Objectifs:
- 1) D'après l'extrait, quelles étaient les formes de mise à mort que connaissaient les Juifs ?
- 2) Recopiez le passage de l'extrait compris entre « 2)        Jésus est » et « particulièrement en Grèce. », bornes incluses, en substituant « Proche-Orient » à « Moyen-Orient ».

Extrait du document:
════════════════════
2)        Jésus est exécuté sur un poteau car son usage était habituel dans le Moyen-Orient.

Nous partageons avec l’auteur que la mise au poteau était répandue dans le Moyen-Orient et particulièrement en Grèce. 

Par contre, nous mettons en évidence la dimension romaine de l’exécution de Jésus.  La crucifixion sur une croix avec traverse s’était répandue dans le monde romain dès l’an 200 avant notre ère au plus tard.  Du temps de Jésus, la Judée était occupée par les romains depuis près d’un siècle (depuis l’an 63 avant notre ère, Jésus meurt en l’an 33).  Ponce Pilate était le gouverneur de Rome à Jérusalem, il avait droit sur la vie et la mort, droit que le Sanhédrin n’avait pas.  Les Juifs connaissaient 4 formes de mise à mort : la lapidation, décapitation, strangulation, et par le feu. (2)  La crucifixion ne relevait pas de la Loi juive.  Jésus était exécutée sous l’autorité du gouverneur romain, les soldats qui l’entouraient étaient romains, sa crucifixion était une forme romaine d’exécution : il n’a pas été pendu à un poteau après avoir être tué, ce qui aurait été conforme à la Loi juive, mais il y fut cloué vivant.   Le cadre romain est clairement attesté lors de la crucifixion de Jésus, les textes des Evangiles donnent de nombreux renseignements.
════════════════════
Informations extraites:
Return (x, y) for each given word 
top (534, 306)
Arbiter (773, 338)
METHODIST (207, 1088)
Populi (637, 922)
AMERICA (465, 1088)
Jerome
════════════════════
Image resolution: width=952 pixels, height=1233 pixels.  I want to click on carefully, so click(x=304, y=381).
════════════════════
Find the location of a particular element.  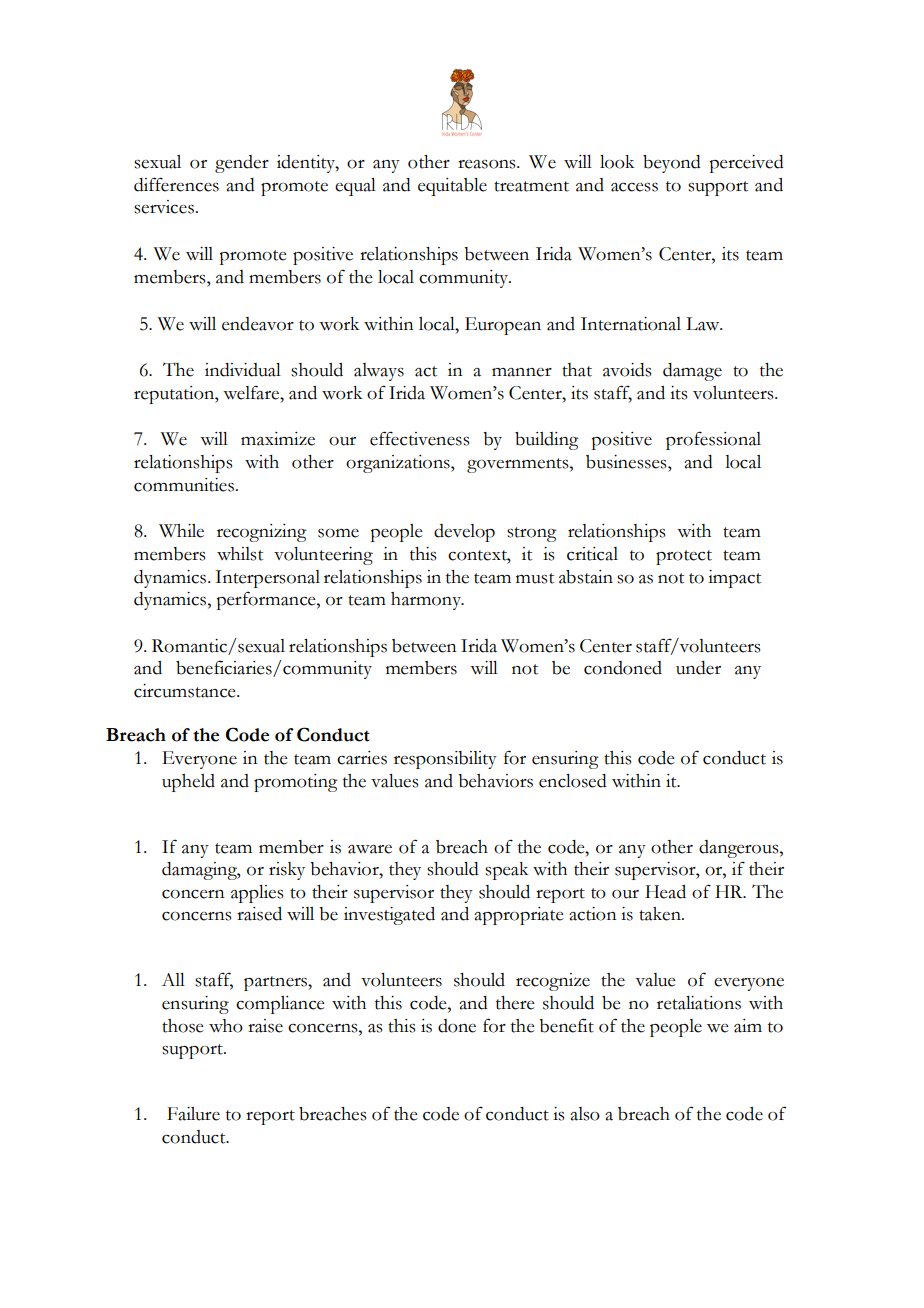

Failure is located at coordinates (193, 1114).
════════════════════
Réponses par consigne:
- 1) La lapidation, la décapitation, la strangulation et le feu.

- 2)
2)        Jésus est exécuté sur un poteau car son usage était habituel dans le Proche-Orient.

Nous partageons avec l’auteur que la mise au poteau était répandue dans le Proche-Orient et particulièrement en Grèce.